What the exercise asks: Copy out the post about the glass-ball collision video word for word, from its title line to its last sentence.

We Accidentally Discovered A RARE Scientific Phenomenon (10,000fps Collisions)

Most of this video - as is typical of videos from these ridiculous Aussies - can be skipped. It's primarily just repeated, slow motion footage of two giant air cannons firing random things (plastic dinosaurs, basketballs, cola cans, pumpkins, rubber band balls, spray paint cans, and such) at each other and ridiculous mugging for the camera.

But then - at 16:30 - they fire two glass balls at each other and something really interesting happens.

Well, at 16:30 they load the two glass balls and mug around for two and a half minutes before showing us the scientifically interesting slow motion video. Go ahead and skip to 19:00 to see the science.

I'll wait for you...

At 19:24 we get a flash of light when the two highly accelerated glass balls hit each other.

The flash of light certainly wasn't something that I expected to see and seems to be an example of triboluminescence (light produced from force or movement).

The initial science explanation (at 20:00 about IMFs being broken) seems a bit dodgy, and I'm really happy that they come back around 21:00 with something that sounds more correct to me.

I've never heard of glass causing triboluminescence (nor fractoluminescence which is a subset of triboluminescence, I guess), but I'd like to see somebody with way more science knowledge than I have explain what's happening here.

Thanks, by the way, to reddit for the gif.

Information shown:
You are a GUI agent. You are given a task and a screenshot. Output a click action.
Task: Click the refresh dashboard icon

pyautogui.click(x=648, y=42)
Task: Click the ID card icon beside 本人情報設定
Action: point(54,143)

Solution to this task:
We Accidentally Discovered A RARE Scientific Phenomenon (10,000fps Collisions)

Most of this video - as is typical of videos from these ridiculous Aussies - can be skipped. It's primarily just repeated, slow motion footage of two giant air cannons firing random things (plastic dinosaurs, basketballs, cola cans, pumpkins, rubber band balls, spray paint cans, and such) at each other and ridiculous mugging for the camera.

But then - at 16:30 - they fire two glass balls at each other and something really interesting happens.

Well, at 16:30 they load the two glass balls and mug around for two and a half minutes before showing us the scientifically interesting slow motion video. Go ahead and skip to 19:00 to see the science.

I'll wait for you...

At 19:24 we get a flash of light when the two highly accelerated glass balls hit each other.

The flash of light certainly wasn't something that I expected to see and seems to be an example of triboluminescence (light produced from force or movement).

The initial science explanation (at 20:00 about IMFs being broken) seems a bit dodgy, and I'm really happy that they come back around 21:00 with something that sounds more correct to me.

I've never heard of glass causing triboluminescence (nor fractoluminescence which is a subset of triboluminescence, I guess), but I'd like to see somebody with way more science knowledge than I have explain what's happening here.

Thanks, by the way, to reddit for the gif.